Direct Response Builds Brands
[As published in the August 2009 issue of Response Magazine]
From the beginning, direct response technologies have proven effective in generating sales. So many well-respected brands are integrating direct response with their existing brand efforts—Sears, Home Depot, Pfizer, Dell and Procter & Gamble are some of the prime examples in this area. More than that, direct response builds retail brands as well. Look around you today and you can’t miss examples of household names built exclusively by direct response—OxiClean, Proactiv Solution, Euro Pro’s Shark brand, Space Bags, Oreck, Magic Bullet and the Juice Man, just to name a few.
Direct response brings accountability to the table, with results that can be tied directly to expenditures. We call the integration of direct response and traditional brand advertising, “direct-to-brand marketing,” because direct response adds action and immediate results to the brand. Direct-to-brand campaigns are given a measurable objective. The measurable success is derived from reviewing the level of consumer response and will ultimately drive consumers to a retail outlet over time. Direct response, in its many formats, is a unique marketing approach designed to take the fullest advantage of direct-to-consumer relationships for the benefit of your brand and your bottom line. Direct response is an evolution in traditional brand marketing, merely by adding one significant factor— a call-to-action. That is, a motivation for the consumer to “act now.” The model results in a quicker return-on-investment (ROI) model that is a self-funding or partially funding advertising approach. The good news is that whether you’re starting out with a new product, or have an already well-established brand, direct-to-brand is an innovative way to establish or improve your market position.
How to Measure Success
With direct response television, the metrics are pure and simple. We take into account every ad dollar spent on television and measure a gross sales return on that investment. Direct response commercial messaging is the purest indication of whether consumers were sold on the idea or value proposition. Direct response marketers utilize ROI measurements as a way to gauge success—and understand the relationship with the consumer and the demand for a specific product—by way of accountable media buying and immediate sales results.

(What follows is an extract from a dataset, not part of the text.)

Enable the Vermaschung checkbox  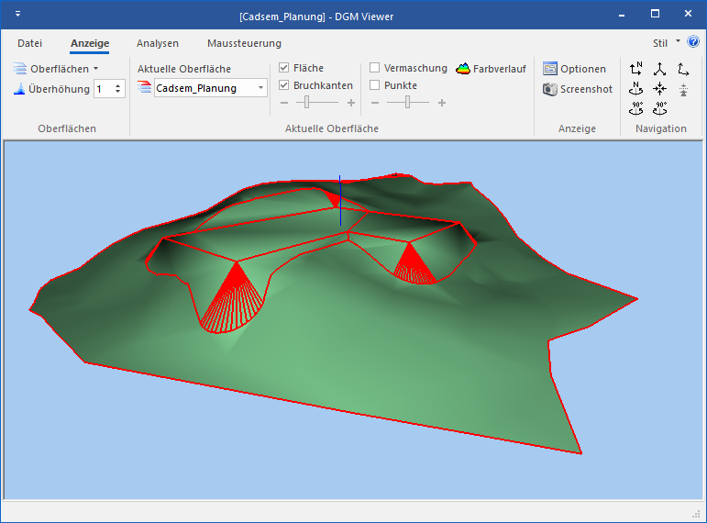coord(375,68)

About 30 percent of consumers purchase DRTV products, and their direct purchases are very representative of retail sales trends. Simply, there is no better way to understand if your creative messaging has hit a consumer demand. Today, thanks to the influx of traditional branders utilizing DR in non-traditional ways (i.e., to build retail opportunity), successful ROI measurements range from a .30 to a 2.0 media efficiency ratio (MER). The ratio represents gross direct sales for every ad dollar spent brought in by the commercial. These sales are inclusive of TV and the Web.
The Odds of Success
Only one of every 30 DRTV ads actually earns an MER that qualifies as successful ROI, depending on the business model. Campaigns that do not have retail presence will need a higher ratio to fund the media expense. If a product has retail presence (or a continuity business where products are not sold in retail), the MER expectations are lower on the front end, as the retail and continuous shipment of products become an additional revenue stream.
DRTV will also be crucial to driving retail when ACV levels are at optimum levels of 70 percent or above. Any product that has innovation and is demonstrable has the potential to a drive a high level of retail sales through direct response advertising. DRTV can drive a significant national media campaign at a fraction of the out-of-pocket cost of a retail television advertising campaign. Lastly, make sure you work with companies that have experience, that can give you references and have a proven track record for building both a combination of DRTV successes and maintaining successful branded products entering the DR space.